Joachim Baumann, Alessandro Castelnovo, Riccardo Crupi, Nicole Inverardi, Daniele Regoli

Installation

To use biasondemand, run:

pip install biasondemand

Usage

Generating Synthetic Datasets

To generate a synthetic dataset with no bias, use the following python script:

import biasondemand
biasondemand.generate_dataset(path='my_unbiased_dataset', dim=1000)

Alternatively, you can also run it directly from the command line using the following command:

bias_on_demand_generate_dataset -p my_unbiased_dataset -dim 1000

This will generate a dataset with 1000 rows and save it in the directory datasets/my_unbiased_dataset/.

You can introduce different types of bias into the dataset by specifying command line arguments.

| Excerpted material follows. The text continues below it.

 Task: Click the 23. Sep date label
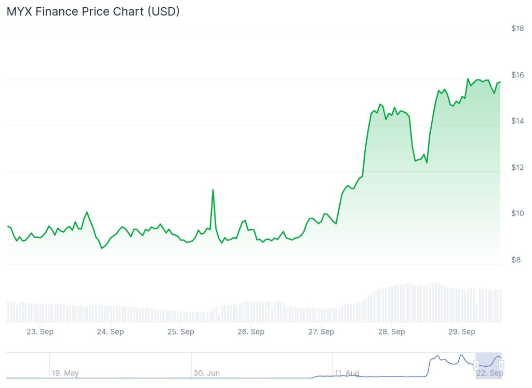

For example, to generate a dataset with measurement bias on the label Y (magnitude: 1.5) and historical bias on the feature R (magnitude: 2), use the following command:

import biasondemand
biasondemand.generate_dataset(path='my_biased_dataset', dim=1000, l_m_y=1.5, l_h_r=2)

Or, again, if you prefer the command line, just use:

bias_on_demand_generate_dataset -p my_biased_dataset -dim 1000 -l_m_y 1.5 -l_h_r 2

This will generate a biased dataset with 1000 rows and save it in the directory datasets/my_biased_dataset/.

The following command line arguments are available to specify properties of the dataset:

  • dim: Dimension of the dataset
  • sy: Standard deviation of the noise of Y
  • l_q: Lambda coefficient for importance of Q for Y
  • l_r_q: Lambda coefficient that quantifies the influence from R to Q
  • thr_supp: Threshold correlation for discarding features too much correlated with s

Furthermore, the following command line arguments are available to specify the types of biases to be introduced in the dataset:

  • l_y: Lambda coefficient for historical bias on the target y
  • l_m_y: Lambda coefficient for measurement bias on the target y
  • l_h_r: Lambda coefficient for historical bias on R
  • l_h_q: Lambda coefficient for historical bias on Q
  • l_m: Lambda coefficient for measurement bias on the feature R. If l_m!=0 P substitutes R.
  • p_u: Percentage of undersampling instance with A=1
  • l_r: Boolean for inducing representation bias, that is undersampling conditioning on a variable, e.g. R
  • l_o: Boolean variable for excluding an important variable (ommited variable bias), e.g. R (or its proxy)
  • l_y_b: Lambda coefficient for interaction proxy bias, i.e., historical bias on the label y with lower values of y for individuals in group A=1 with high values for the feature R

Notice that the biases are introduced w.r.t. idividuals in the group A=1. For most types of bias, larger values mean more bias. The only exceptions are undersampling and representation bias (which can be seen as a specific type of undersampling conditional on the feature R) where smaller values correspond to more (conditional) undersampling, i.e., more bias.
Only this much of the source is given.